Blog GEPA - Grupo de Estudo Psicanálise do Acolhimento
PSICANÁLISE CONTEMPORÂNEA - em que sentido?
Postado em por Victor Paulino Faria
A psicanálise foi criada por Sigmund Freud (1856 - 1939), na passagem do século XIX para o século XX - ainda hoje um bebê, uma criatura em pleno polimorfismo perverso. Atualmente muito se fala em clínica psicanalítica contemporânea, embasada por autores também ditos psicanalistas contemporâneos, como Ferenczi (1873 - 1933), Winnicott (1896 - 1971), Bion (1897 - 1979), Green (1927 - 2012), entre outros, alguns deles contemporâneos de Freud, inclusive. Em que sentido a clínica psicanalítica se torna uma nova clínica psicanalítica dita contemporânea? A clínica de Freud não teria sido contemporânea?
A meu ver, psicanálise contemporânea é um pleonasmo. A psicanálise é e sempre foi contemporânea, pois o material de sua pesquisa e prática é vivo, ativo, atual, presente, fresco. Mas ela não deu e nunca vai dar conta de tudo. O entendimento de que existe uma clínica contemporânea, com autores ditos contemporâneos, me parece mais uma dificuldade dos psicanalistas de assumir que a psicanálise tem e sempre terá falhas. É difícil vermos autores que escreveram sobre as falhas nos seus tratamentos. Quantos casos que foram tratados como neuroses clássicas e culminaram em nenhuma melhora ou em pioras e internações psiquiátricas que estão fora das obras psicanalíticas, seja pelo desconhecimento do analista deste desfecho ou pela sua falta de humildade em reconhecer uma falha? Quantos casos foram dispensados pois não se encaixavam no que era esperado de um analisando? Quantos casos se mantiveram desconhecidos por falta de acesso da população à psicanálise? Tenho a impressão de que o que chamam hoje de psicanálise contemporânea, portanto, é a escuta do que ?deu errado?, mas que esteve sempre ali, dentro e fora da clínica. Mas o que teria feito Sigmund Freud ao escutar uma histérica senão escutar o que não estava sendo escutado por mais ninguém? Senão escutar o que estava ?dando errado? nas clínicas médicas convencionais?
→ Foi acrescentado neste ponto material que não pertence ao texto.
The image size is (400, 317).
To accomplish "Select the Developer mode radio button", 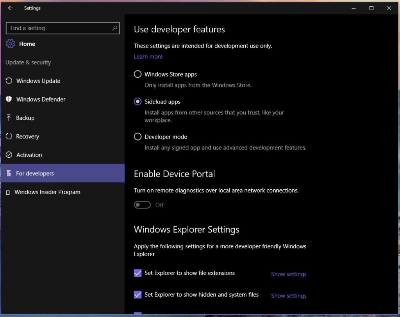I will tap(138, 137).
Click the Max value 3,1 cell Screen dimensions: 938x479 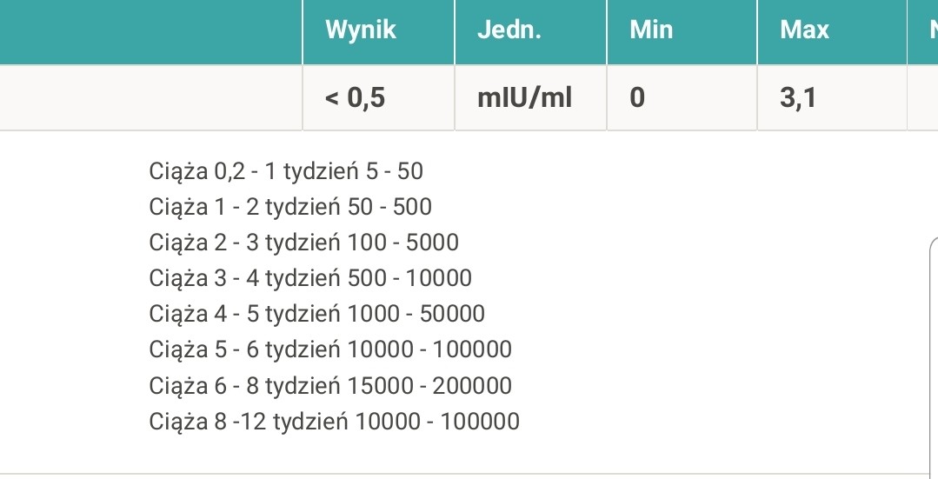[798, 97]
A clínica clássica do divã não foi perfeita, mas também foi contemporânea.
O ser humano tem a tendência de permanecer em lugares de conforto. Seguir irrefletidamente as teorias e técnicas de algum mestre é uma forma de ocuparmos esse lugar. Freud nos orientou brilhantemente sobre diferentes áreas do conhecimento da vida e sobre uma prática que auxilia a tomada de consciência do sofrimento subjetivo humano e possibilita um viver mais digno, não mais moralmente, mas digno de si mesmo. Em vários de seus textos ele deixa claro que até ali é onde ele havia conseguido chegar e que novas pesquisas poderiam e deveriam trazer novas perspectivas acerca daquele assunto. Em outras palavras o mestre disse ?vá além!?, mas muitos permaneceram estagnados. Freudianos, kleinianos, lacanianos?
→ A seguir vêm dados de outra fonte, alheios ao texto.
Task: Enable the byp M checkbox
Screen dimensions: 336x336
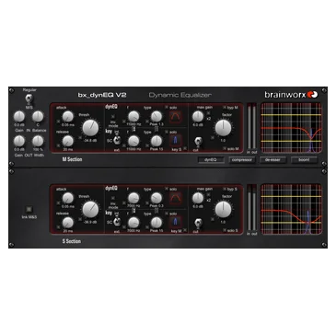Action: click(x=225, y=108)
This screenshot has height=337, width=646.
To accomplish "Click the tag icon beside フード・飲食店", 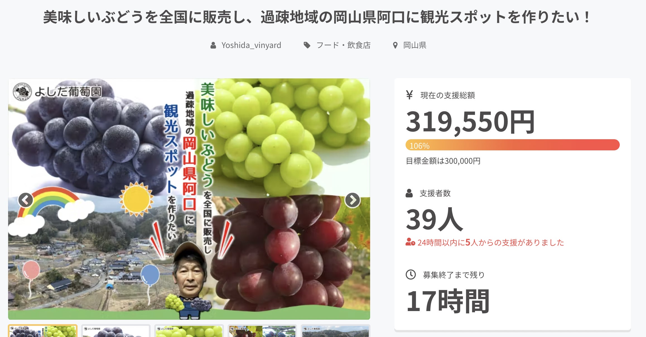I will tap(307, 45).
A psicanálise será sempre contemporânea enquanto existir. O que acontece é que com o passar do tempo a manutenção de qualquer exercício proporciona maior excelência, então a psicanálise foi ampliando a sua escuta, foi reconhecendo o seu saber não saturado e construindo novos saberes para se manter atual, tal como deve ser toda prática que é viva.
Não estamos diante de uma nova psicanálise, a psicanálise está apenas se desenvolvendo.